## Exercise objective
For the records below, please print exactly and only the lines from the one with "You are a computer-use" down to the one with "Select the checkbox for RINA row", both ends included, omitting the pictures.

## Recorded information

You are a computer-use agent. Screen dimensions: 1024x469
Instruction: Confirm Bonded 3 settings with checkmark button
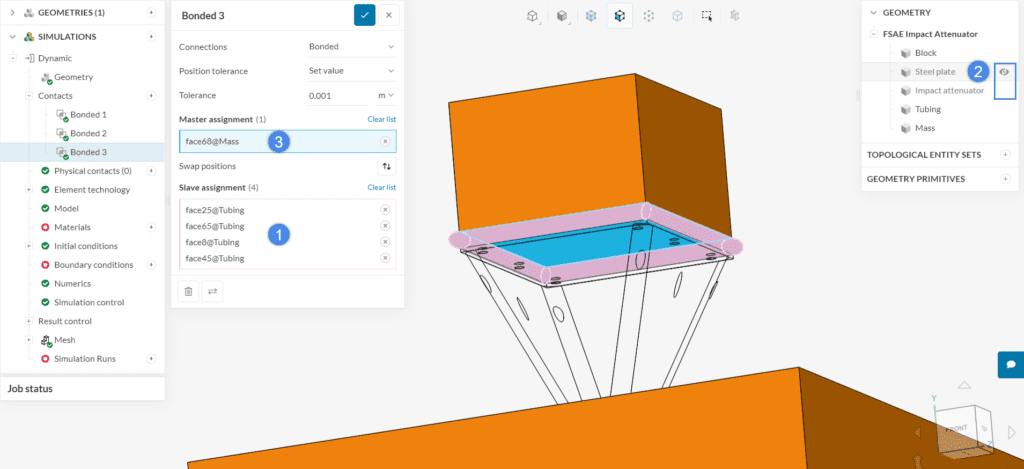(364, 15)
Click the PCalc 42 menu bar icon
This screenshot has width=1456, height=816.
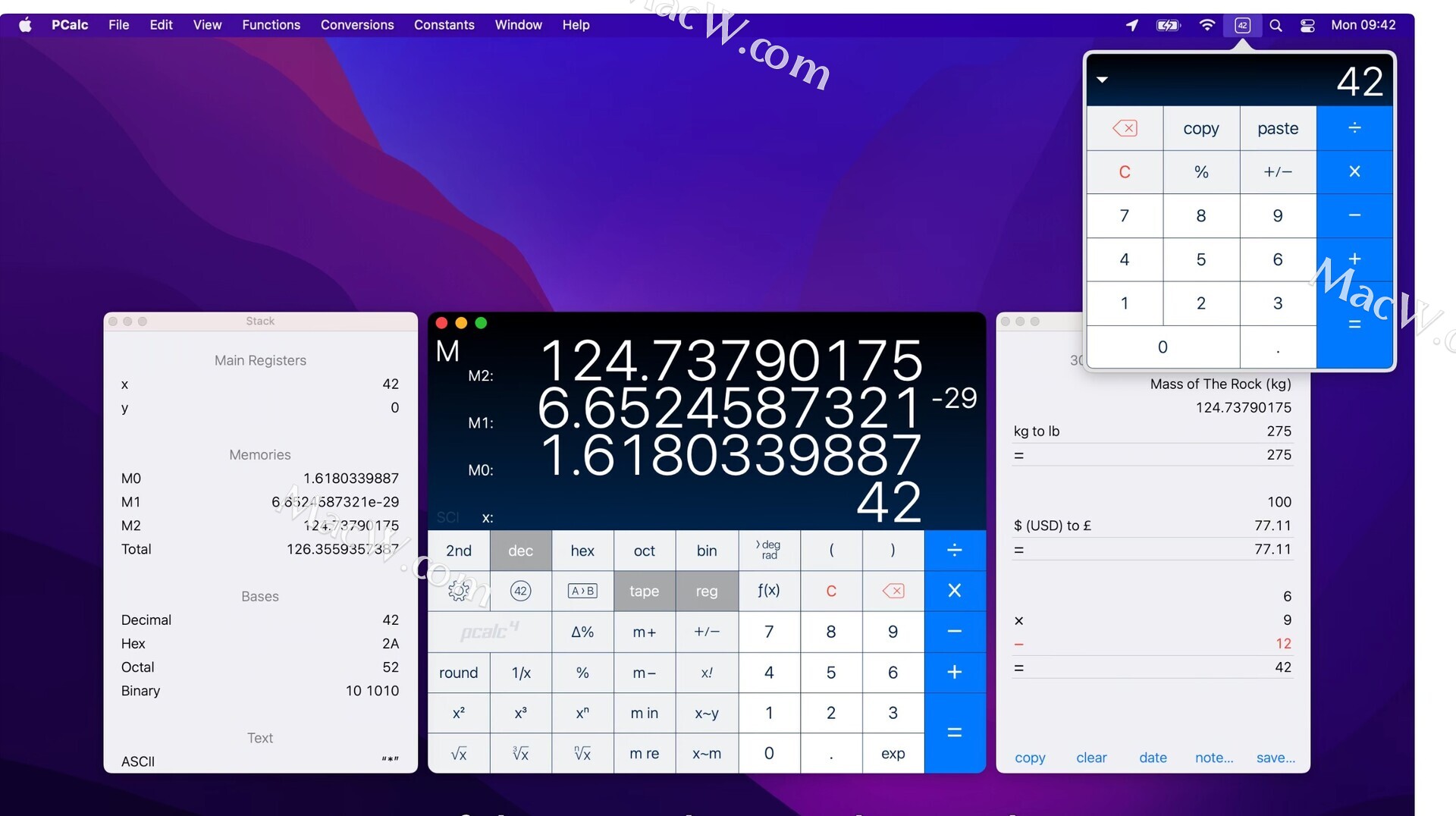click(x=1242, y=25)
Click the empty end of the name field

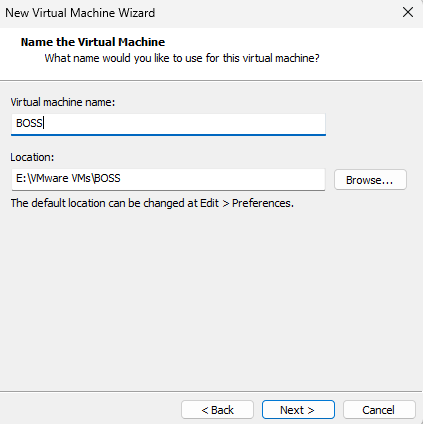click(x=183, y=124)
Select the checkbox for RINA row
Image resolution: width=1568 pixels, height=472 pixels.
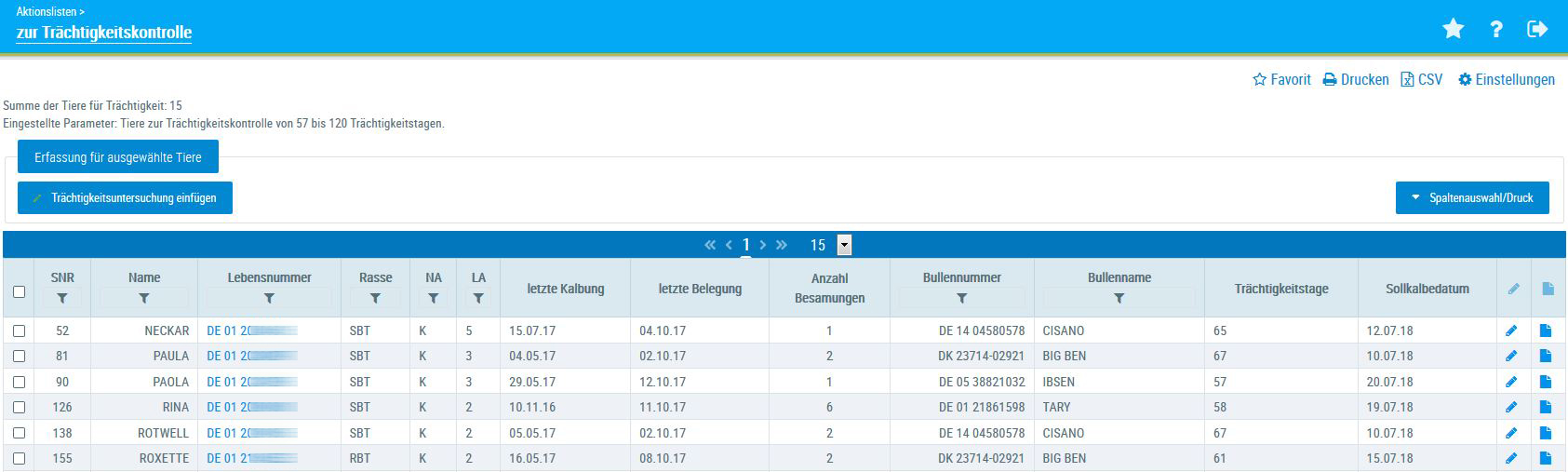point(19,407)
--
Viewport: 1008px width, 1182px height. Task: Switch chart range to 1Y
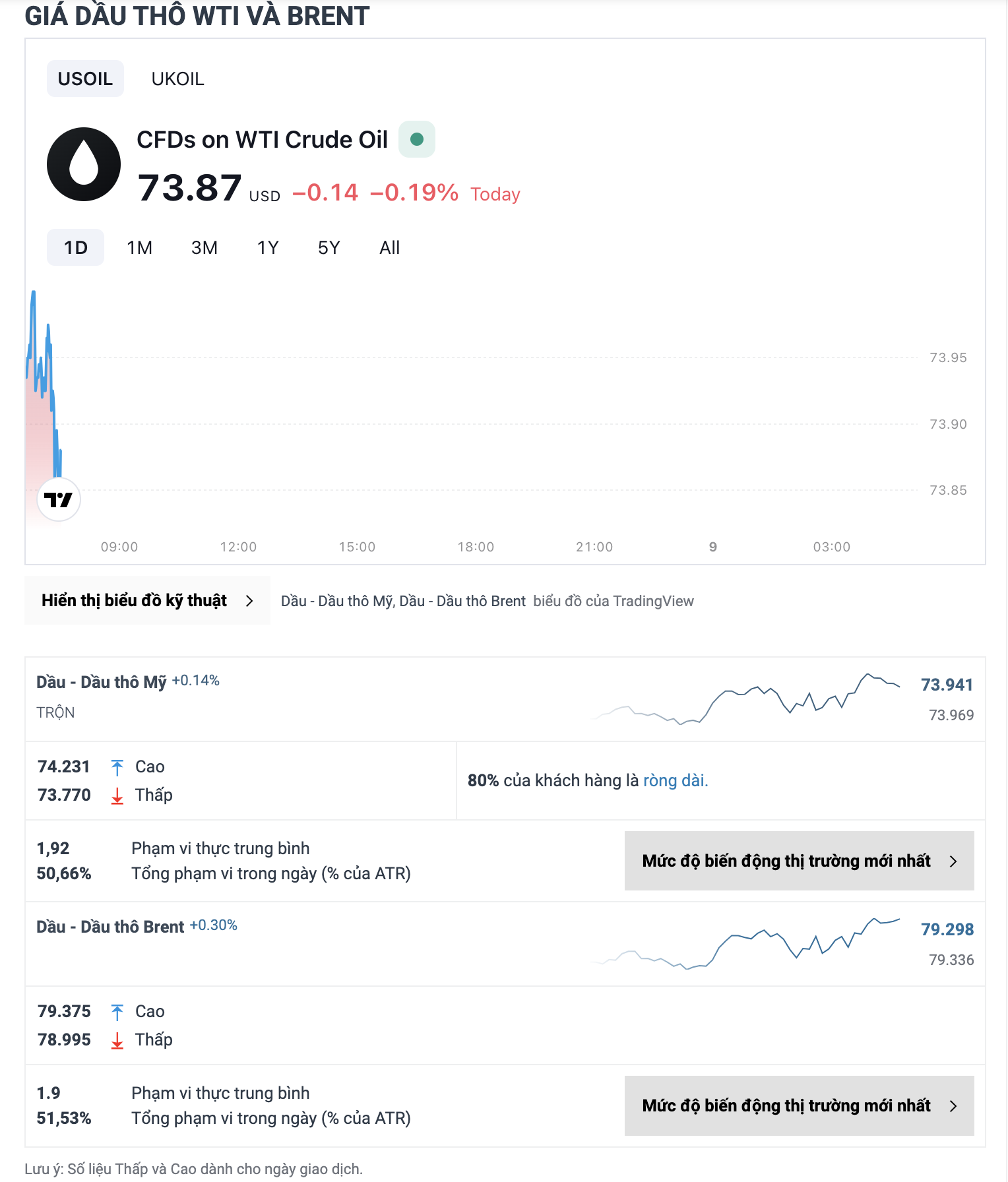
* * *
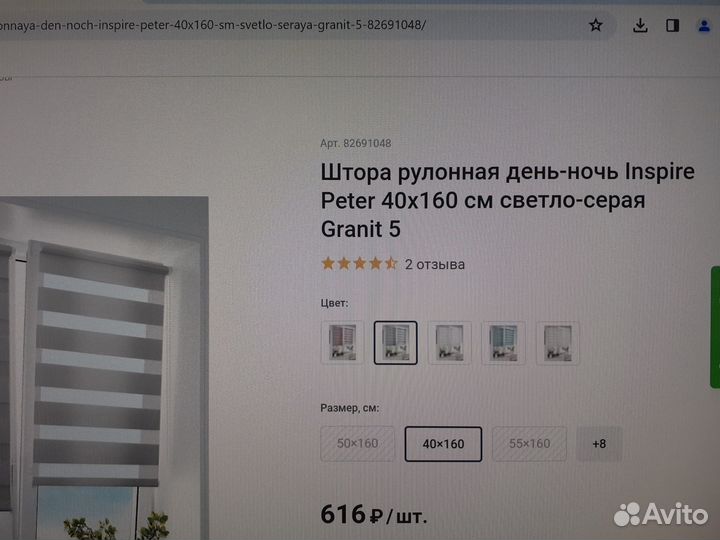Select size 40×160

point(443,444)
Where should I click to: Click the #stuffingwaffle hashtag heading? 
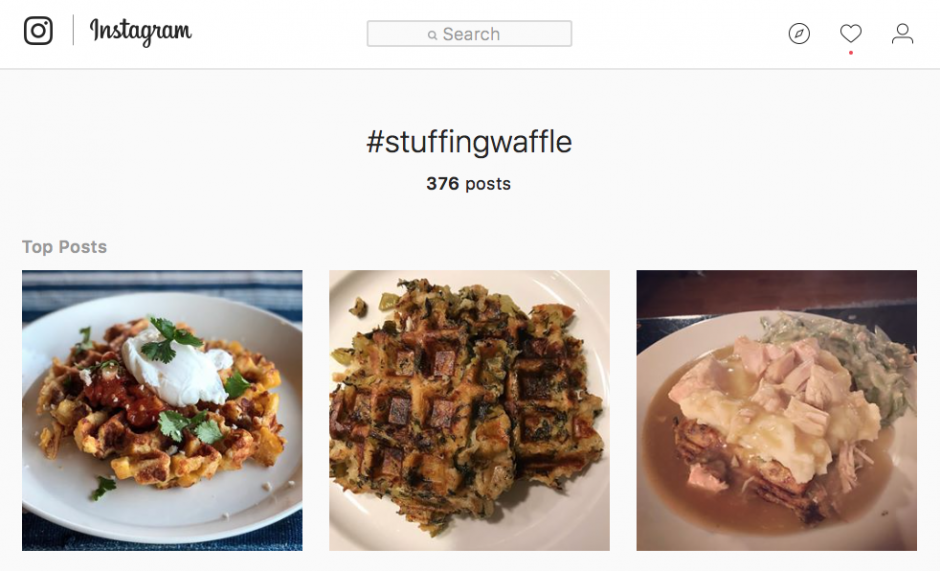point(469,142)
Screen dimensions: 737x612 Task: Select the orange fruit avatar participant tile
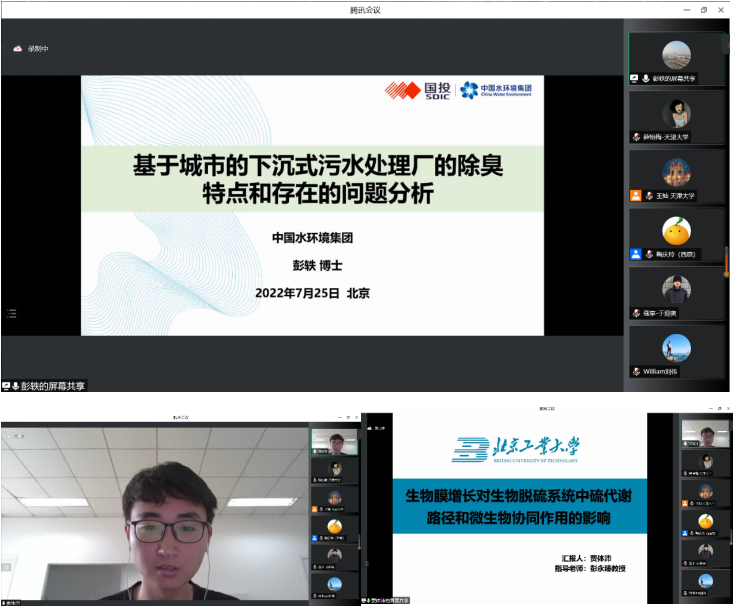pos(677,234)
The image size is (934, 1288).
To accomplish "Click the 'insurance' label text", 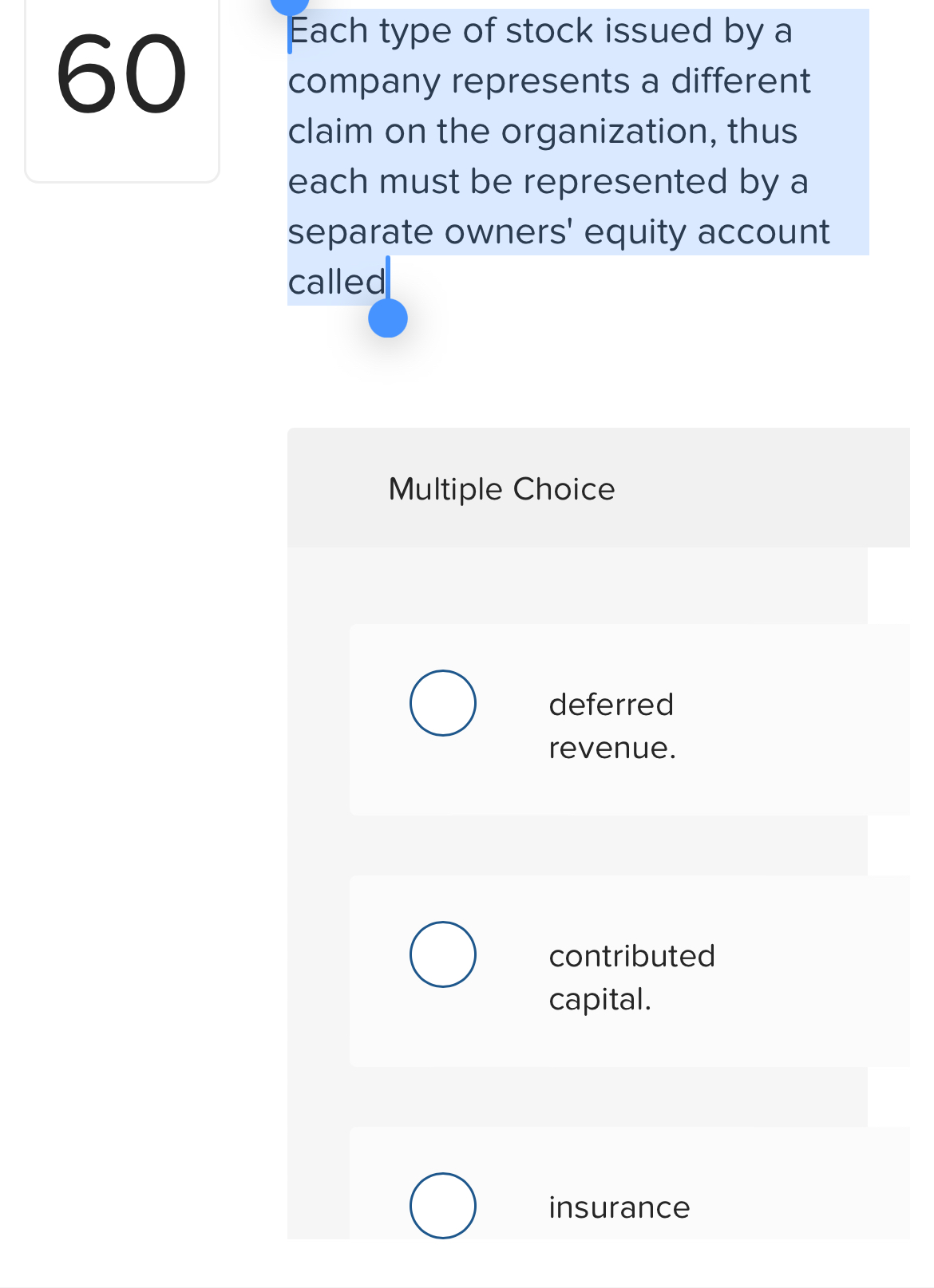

## Result
You are a computer-use agent. Screen dimensions: 1024x469
Instruction: Confirm Bonded 3 settings with checkmark button
(364, 15)
Click the PCalc 42 menu bar icon
This screenshot has width=1456, height=816.
click(x=1242, y=25)
Click the empty end of the name field

click(x=183, y=124)
Select the checkbox for RINA row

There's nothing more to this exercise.